__Records to process__
◇ ◇ ◇ ◇ ◇

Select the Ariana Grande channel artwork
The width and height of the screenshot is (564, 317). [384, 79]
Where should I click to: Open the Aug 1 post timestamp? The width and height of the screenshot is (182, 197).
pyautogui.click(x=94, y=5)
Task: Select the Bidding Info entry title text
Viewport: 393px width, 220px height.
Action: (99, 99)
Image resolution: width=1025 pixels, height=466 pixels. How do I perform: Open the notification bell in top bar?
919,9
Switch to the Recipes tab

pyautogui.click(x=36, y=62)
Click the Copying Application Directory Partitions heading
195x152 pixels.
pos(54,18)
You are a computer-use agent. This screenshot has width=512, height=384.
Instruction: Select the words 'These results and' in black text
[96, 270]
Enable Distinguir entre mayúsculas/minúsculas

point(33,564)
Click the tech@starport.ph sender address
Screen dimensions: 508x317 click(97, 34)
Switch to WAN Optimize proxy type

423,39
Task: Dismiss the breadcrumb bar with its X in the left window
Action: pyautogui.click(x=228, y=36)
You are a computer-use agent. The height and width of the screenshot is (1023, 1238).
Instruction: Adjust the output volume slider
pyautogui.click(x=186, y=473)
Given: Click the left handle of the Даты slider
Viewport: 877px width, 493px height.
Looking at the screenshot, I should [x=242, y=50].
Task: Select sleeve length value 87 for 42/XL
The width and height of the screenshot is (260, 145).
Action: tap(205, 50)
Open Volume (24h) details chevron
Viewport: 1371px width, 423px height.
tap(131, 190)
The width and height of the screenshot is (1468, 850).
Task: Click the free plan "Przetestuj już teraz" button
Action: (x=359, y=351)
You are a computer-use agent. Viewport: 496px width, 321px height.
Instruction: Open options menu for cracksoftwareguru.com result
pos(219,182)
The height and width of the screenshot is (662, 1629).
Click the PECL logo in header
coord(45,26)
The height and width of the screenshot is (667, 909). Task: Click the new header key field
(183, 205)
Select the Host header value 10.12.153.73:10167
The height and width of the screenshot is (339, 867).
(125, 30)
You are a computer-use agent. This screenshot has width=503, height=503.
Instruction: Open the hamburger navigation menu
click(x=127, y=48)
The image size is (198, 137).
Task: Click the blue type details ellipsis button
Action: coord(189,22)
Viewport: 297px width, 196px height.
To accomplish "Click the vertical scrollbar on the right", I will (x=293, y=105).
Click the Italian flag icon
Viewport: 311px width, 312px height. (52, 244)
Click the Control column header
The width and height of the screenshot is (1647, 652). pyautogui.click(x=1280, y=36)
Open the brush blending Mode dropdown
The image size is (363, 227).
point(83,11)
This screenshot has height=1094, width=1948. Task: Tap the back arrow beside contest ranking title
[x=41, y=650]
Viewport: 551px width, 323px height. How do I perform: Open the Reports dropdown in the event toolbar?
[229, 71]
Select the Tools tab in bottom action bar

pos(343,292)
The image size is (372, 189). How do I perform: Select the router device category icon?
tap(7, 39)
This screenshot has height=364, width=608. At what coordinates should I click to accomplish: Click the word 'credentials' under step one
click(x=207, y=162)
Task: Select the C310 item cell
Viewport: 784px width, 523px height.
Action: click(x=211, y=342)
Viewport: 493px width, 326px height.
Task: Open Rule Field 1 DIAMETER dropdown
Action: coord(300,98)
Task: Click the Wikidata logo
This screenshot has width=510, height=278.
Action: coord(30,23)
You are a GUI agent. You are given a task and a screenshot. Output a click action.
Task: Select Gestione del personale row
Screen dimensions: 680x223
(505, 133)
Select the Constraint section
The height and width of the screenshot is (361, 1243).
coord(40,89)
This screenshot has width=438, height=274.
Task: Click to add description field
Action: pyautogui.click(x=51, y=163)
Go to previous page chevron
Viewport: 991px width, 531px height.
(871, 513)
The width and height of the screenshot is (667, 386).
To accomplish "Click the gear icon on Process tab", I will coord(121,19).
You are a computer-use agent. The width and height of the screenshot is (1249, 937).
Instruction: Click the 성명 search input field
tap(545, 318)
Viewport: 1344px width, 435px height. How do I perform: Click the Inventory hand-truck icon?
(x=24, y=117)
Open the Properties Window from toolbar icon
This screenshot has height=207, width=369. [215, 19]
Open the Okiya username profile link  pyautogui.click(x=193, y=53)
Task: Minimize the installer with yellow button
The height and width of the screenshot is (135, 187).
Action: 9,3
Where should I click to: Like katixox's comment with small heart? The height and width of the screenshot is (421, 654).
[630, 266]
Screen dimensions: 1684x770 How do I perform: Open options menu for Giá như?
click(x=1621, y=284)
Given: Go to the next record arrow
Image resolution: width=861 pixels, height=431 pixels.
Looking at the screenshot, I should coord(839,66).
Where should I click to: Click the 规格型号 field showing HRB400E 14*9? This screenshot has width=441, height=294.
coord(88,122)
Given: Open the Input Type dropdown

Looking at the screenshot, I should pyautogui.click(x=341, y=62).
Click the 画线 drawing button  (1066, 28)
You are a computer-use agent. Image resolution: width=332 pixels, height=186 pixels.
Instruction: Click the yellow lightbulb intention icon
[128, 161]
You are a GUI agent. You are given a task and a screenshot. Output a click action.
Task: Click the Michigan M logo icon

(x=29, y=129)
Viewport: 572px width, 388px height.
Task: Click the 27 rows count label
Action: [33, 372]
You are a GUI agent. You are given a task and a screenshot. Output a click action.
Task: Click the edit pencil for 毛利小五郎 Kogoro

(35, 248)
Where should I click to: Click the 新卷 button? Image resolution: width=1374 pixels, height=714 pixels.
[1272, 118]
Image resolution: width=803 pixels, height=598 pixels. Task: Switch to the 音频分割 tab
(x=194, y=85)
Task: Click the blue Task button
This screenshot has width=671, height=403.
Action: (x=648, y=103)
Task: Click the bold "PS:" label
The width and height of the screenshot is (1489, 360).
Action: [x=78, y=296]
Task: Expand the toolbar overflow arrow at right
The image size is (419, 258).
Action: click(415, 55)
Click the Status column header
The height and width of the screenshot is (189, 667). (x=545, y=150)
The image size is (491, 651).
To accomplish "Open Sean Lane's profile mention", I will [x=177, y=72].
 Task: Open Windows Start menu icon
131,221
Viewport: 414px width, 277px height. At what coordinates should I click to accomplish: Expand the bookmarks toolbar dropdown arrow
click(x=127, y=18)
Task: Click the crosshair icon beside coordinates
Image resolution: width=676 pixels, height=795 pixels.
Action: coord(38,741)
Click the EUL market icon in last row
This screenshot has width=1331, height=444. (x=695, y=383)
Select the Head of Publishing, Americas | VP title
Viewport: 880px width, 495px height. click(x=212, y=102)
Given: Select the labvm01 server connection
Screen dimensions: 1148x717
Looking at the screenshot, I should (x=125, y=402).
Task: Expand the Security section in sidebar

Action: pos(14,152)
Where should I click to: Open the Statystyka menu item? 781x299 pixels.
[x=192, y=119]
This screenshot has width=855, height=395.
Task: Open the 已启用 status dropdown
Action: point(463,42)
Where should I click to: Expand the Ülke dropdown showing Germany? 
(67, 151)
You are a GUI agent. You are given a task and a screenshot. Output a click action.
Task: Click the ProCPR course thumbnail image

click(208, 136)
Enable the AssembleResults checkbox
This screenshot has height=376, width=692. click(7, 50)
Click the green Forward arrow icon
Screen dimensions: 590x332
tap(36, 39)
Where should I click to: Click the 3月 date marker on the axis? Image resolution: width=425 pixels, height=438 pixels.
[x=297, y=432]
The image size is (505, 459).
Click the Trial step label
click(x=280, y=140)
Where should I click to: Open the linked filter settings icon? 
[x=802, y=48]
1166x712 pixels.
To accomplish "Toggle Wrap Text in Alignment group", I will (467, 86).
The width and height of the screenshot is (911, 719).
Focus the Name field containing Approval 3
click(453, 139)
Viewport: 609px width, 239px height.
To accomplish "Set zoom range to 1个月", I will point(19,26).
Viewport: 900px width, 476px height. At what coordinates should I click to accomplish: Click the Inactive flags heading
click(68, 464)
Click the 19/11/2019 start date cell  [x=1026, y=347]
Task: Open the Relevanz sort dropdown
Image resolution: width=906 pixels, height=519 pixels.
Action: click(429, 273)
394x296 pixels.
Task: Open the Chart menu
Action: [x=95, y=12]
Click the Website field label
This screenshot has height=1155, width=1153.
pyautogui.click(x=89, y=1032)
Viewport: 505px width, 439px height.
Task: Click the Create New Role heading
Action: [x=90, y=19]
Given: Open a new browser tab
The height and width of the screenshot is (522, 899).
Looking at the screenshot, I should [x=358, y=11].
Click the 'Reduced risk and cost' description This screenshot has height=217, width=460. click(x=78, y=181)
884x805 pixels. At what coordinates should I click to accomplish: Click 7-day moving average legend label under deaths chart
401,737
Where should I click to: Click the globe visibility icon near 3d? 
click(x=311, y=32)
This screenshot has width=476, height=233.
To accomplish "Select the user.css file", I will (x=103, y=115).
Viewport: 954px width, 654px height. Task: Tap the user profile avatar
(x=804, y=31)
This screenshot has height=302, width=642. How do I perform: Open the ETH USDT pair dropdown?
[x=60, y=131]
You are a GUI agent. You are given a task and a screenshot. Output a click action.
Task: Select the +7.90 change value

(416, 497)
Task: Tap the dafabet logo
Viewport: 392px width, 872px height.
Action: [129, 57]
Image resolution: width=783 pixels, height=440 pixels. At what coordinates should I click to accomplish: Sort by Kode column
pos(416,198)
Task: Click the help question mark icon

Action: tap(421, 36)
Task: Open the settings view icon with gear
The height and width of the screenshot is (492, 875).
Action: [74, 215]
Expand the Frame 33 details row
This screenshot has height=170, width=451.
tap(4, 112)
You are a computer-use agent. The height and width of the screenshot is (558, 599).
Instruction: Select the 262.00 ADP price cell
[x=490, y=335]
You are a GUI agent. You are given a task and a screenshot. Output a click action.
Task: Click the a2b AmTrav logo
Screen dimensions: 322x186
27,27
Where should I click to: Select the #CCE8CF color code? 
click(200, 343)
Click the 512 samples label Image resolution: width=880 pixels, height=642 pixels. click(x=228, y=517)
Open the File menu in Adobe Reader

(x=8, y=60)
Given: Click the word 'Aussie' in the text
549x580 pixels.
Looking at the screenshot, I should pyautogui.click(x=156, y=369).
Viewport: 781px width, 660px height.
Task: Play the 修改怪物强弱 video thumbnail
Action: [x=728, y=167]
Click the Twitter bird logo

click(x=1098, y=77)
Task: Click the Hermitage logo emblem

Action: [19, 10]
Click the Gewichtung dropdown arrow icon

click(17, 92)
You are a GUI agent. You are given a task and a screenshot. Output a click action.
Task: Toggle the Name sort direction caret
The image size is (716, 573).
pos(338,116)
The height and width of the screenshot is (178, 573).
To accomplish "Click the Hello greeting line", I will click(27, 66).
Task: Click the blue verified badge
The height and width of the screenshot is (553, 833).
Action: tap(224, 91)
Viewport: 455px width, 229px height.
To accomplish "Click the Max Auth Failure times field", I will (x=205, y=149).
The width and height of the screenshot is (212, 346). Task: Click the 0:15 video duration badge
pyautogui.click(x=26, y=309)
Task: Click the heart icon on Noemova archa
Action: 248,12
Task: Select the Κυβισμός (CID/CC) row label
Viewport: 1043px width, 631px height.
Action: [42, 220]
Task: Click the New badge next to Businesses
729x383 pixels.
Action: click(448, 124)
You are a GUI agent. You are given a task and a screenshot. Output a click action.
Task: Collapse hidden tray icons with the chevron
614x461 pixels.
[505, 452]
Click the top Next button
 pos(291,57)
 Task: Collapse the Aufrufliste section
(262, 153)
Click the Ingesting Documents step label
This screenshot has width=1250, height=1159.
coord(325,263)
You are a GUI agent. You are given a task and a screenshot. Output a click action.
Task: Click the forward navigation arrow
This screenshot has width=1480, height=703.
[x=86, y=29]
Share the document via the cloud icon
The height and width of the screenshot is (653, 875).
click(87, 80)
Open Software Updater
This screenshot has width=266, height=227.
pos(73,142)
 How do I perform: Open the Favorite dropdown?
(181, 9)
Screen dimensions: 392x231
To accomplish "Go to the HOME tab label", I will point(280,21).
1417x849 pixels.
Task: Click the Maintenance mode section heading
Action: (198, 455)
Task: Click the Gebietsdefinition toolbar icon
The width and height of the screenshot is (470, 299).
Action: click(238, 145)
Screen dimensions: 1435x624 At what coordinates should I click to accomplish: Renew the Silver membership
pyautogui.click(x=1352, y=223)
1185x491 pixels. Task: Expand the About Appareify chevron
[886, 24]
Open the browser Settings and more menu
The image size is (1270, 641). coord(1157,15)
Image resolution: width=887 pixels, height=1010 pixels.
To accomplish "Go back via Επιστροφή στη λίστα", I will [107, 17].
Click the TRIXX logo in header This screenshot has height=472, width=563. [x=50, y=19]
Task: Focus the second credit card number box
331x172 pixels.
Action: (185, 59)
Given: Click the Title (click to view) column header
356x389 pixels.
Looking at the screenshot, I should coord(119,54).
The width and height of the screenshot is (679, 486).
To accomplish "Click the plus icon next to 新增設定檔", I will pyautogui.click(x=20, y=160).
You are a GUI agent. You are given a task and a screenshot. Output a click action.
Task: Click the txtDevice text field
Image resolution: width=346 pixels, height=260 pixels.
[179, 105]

◇ ◇ ◇ ◇ ◇

__Your objective__
Your answer must be the lines above, unchanged, from the first one through the line that holds "has width=512, height=384.", inclusive, and no others.

__Response__
Select the Ariana Grande channel artwork
The width and height of the screenshot is (564, 317). [384, 79]
Where should I click to: Open the Aug 1 post timestamp? The width and height of the screenshot is (182, 197).
pyautogui.click(x=94, y=5)
Task: Select the Bidding Info entry title text
Viewport: 393px width, 220px height.
Action: (99, 99)
Image resolution: width=1025 pixels, height=466 pixels. How do I perform: Open the notification bell in top bar?
919,9
Switch to the Recipes tab

pyautogui.click(x=36, y=62)
Click the Copying Application Directory Partitions heading
195x152 pixels.
pos(54,18)
You are a computer-use agent. This screenshot has width=512, height=384.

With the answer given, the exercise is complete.